Description of the task:
Look through the entries below and extract exactly the lines from the one containing "You are a GUI" through the one containing "The image size is (664, 499).", ends included.

Data listing:
........

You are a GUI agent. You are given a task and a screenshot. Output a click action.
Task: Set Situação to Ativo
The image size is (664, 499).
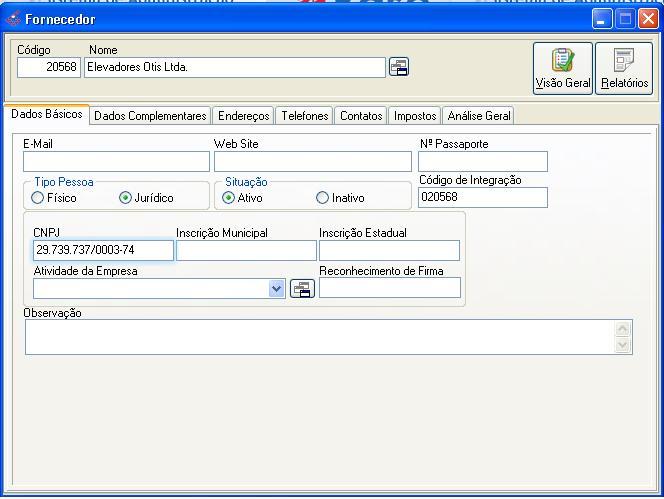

........

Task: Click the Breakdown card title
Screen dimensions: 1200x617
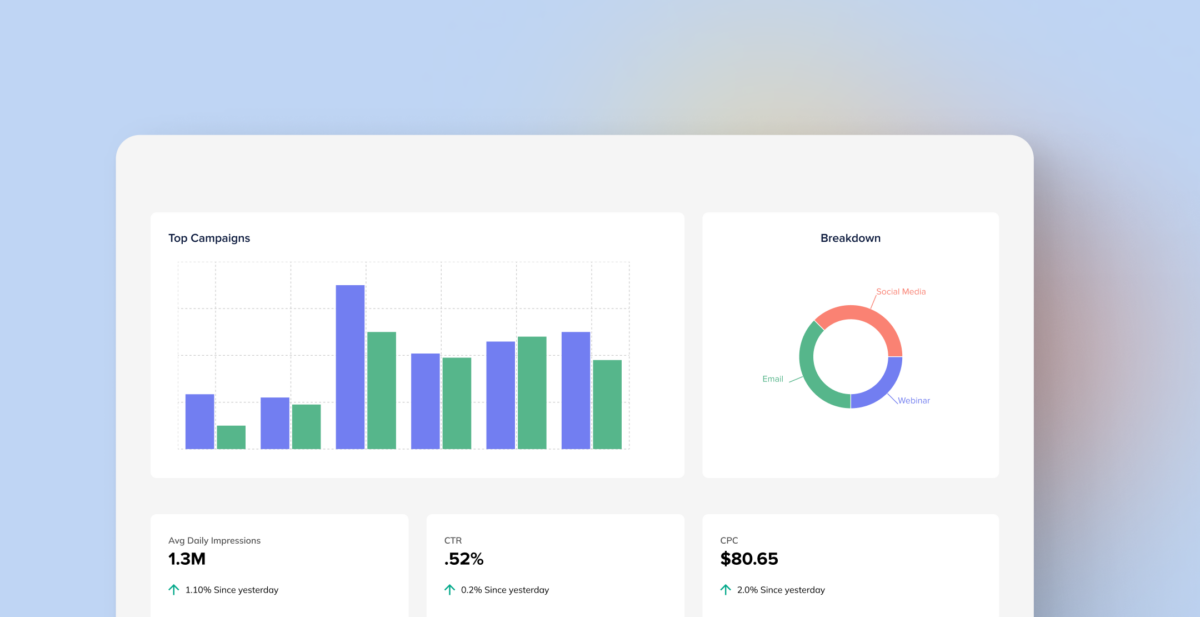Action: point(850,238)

........

Solution to the problem:
You are a GUI agent. You are given a task and a screenshot. Output a click action.
Task: Set Situação to Ativo
The image size is (664, 499).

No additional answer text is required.